Diagnosis of Asymptomatic Bacteriuria (ASB) in Elderly Patients
- Challenges:
- Difficult to diagnose ASB and decide against antibiotics in clinical practice, especially in elderly.
- Elderly patients may have language barriers or cognitive impairments, making history-taking unreliable.
- Nonspecific systemic symptoms (lethargy, weakness, loss of appetite) complicate diagnosis.
- Long-term Care Facilities:
- Multiple triggers for urine cultures, including nonspecific symptoms (irritability, aggressiveness).
- Reliance on nursing staff judgment for ordering urine cultures, but information may be incomplete or unreliable.
- Urine Sample Collection:
- Difficult for elderly patients to produce clean-catch samples, leading to contaminated and hard-to-interpret results.
- Fever and leukocytosis are less common in elderly, making infection detection challenging.
- Urine Dipstick:
- Not reliable for diagnosing ASB or cystitis.
- Useful as a ‘rule out’ test if nitrate and leukocyte esterase are both negative.
- Positive leukocyte esterase correlates with bacteriuria in only 50% of patients.
- Pyuria is not a sensitive or specific predictor of bacteriuria in the elderly.
- Urinary Cytokines:
- Testing for urinary cytokines (e.g., IL-6) has shown promise but requires larger trials for validation.
- IL-6: 81% sensitivity, 96% specificity.
- Leukocyte esterase: 88% sensitivity, 79% specificity.
Complications of ASB in Elderly Patients
- Mortality:
- Early studies suggested reduced survival, but recent studies show no significant difference in mortality.

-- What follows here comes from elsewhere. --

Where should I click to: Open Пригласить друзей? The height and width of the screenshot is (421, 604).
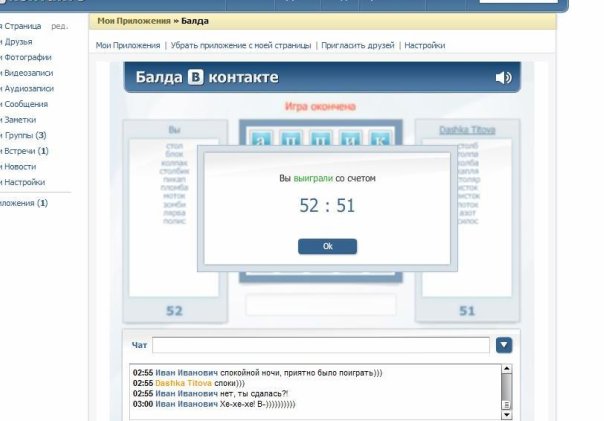coord(358,45)
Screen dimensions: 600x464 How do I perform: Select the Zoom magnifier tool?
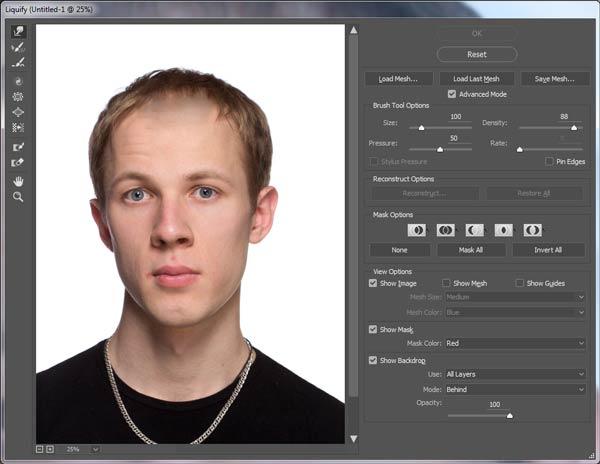[18, 197]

- ASB in men previously associated with increased cancer frequency, but not increased mortality.
- Morbidity:
- No proven increase in morbidity from ASB.
- Studies show no association between ASB and reduced creatinine clearance or new onset hypertension in diabetic women.
- Infection Risk:
- Some association with acute cystitis in postmenopausal women and urosepsis in diabetic patients.

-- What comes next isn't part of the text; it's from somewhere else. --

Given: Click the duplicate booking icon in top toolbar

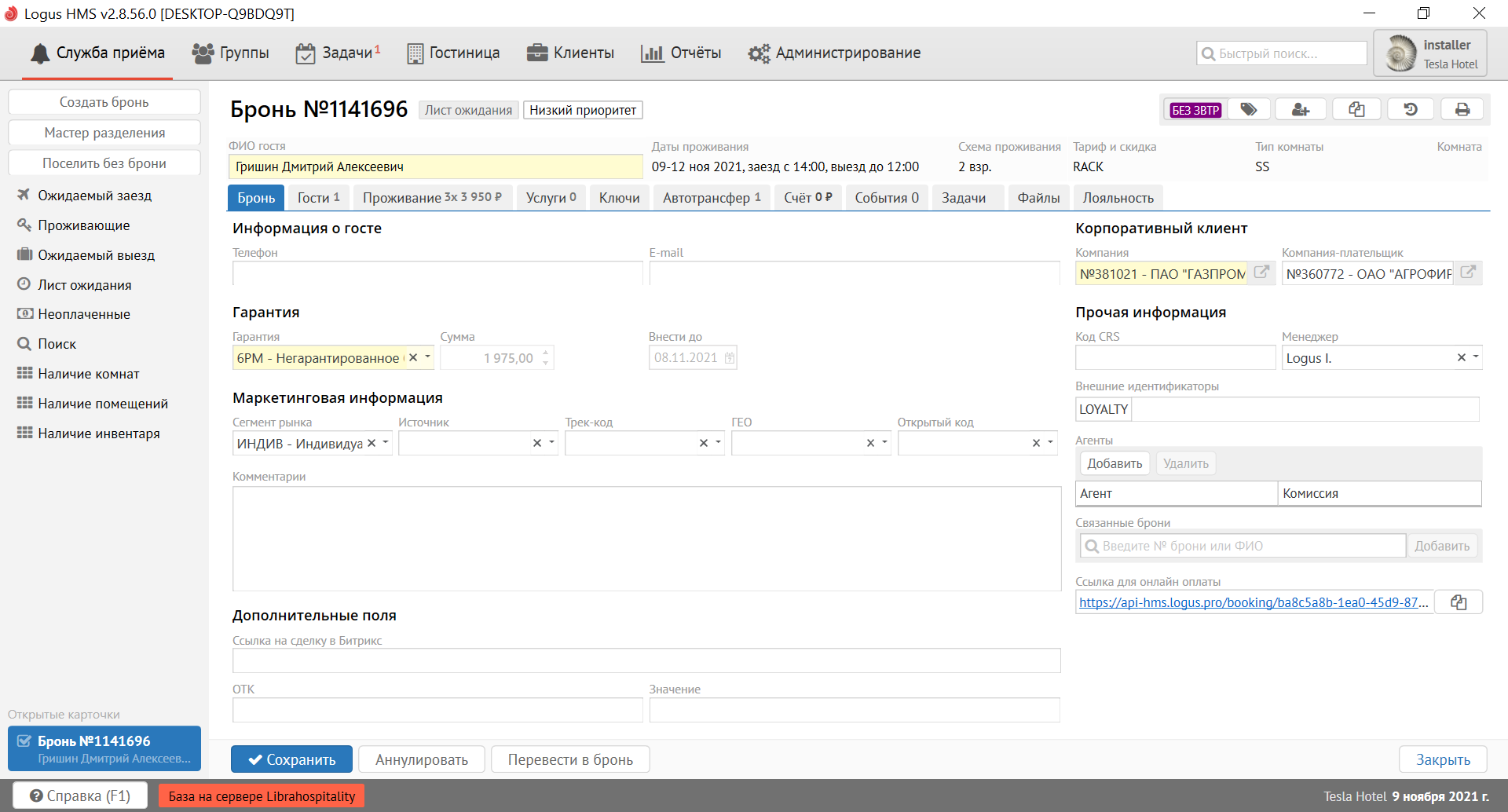Looking at the screenshot, I should pos(1356,110).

- No proven benefit from antimicrobial treatment in reducing mortality or genitourinary morbidity.
Management of ASB
- Guidelines:
- Infectious Disease Society of America (IDSA) and Australian guidelines recommend against routine screening and treatment of ASB in elderly, community dwellers, or institutionalized patients.
- Antibiotics not recommended for patients with indwelling catheters, diabetic women, or those with spinal cord injury.
- Risks of Unnecessary Treatment:
- Adverse effects of antibiotics.
- Development of resistant organisms.
- Increased risk of drug interactions and Clostridium difficile diarrhea.
- When to Treat:
- Patients with abnormal urinary tracts or persistent bacteriuria 48 hours after clean intermittent catheterization, genitourinary manipulation, or instrumentation with high mucosal bleeding risk.
- Symptomatic bacteriuria (bacteremia with same organism, acute pyelonephritis, acute lower tract symptoms, catheter trauma/obstruction).
- Prevention Measures:
- Avoid long-term indwelling catheters.
- Use sterile technique for catheter insertion.
- Good catheter care, early detection of blockage, and prevention of constipation with oral laxatives.
- Systemic antimicrobial agents not routinely used post-catheterization due to cost, side effects, and resistance.
- Intravaginal estriol and cranberry juice may help prevent ASB.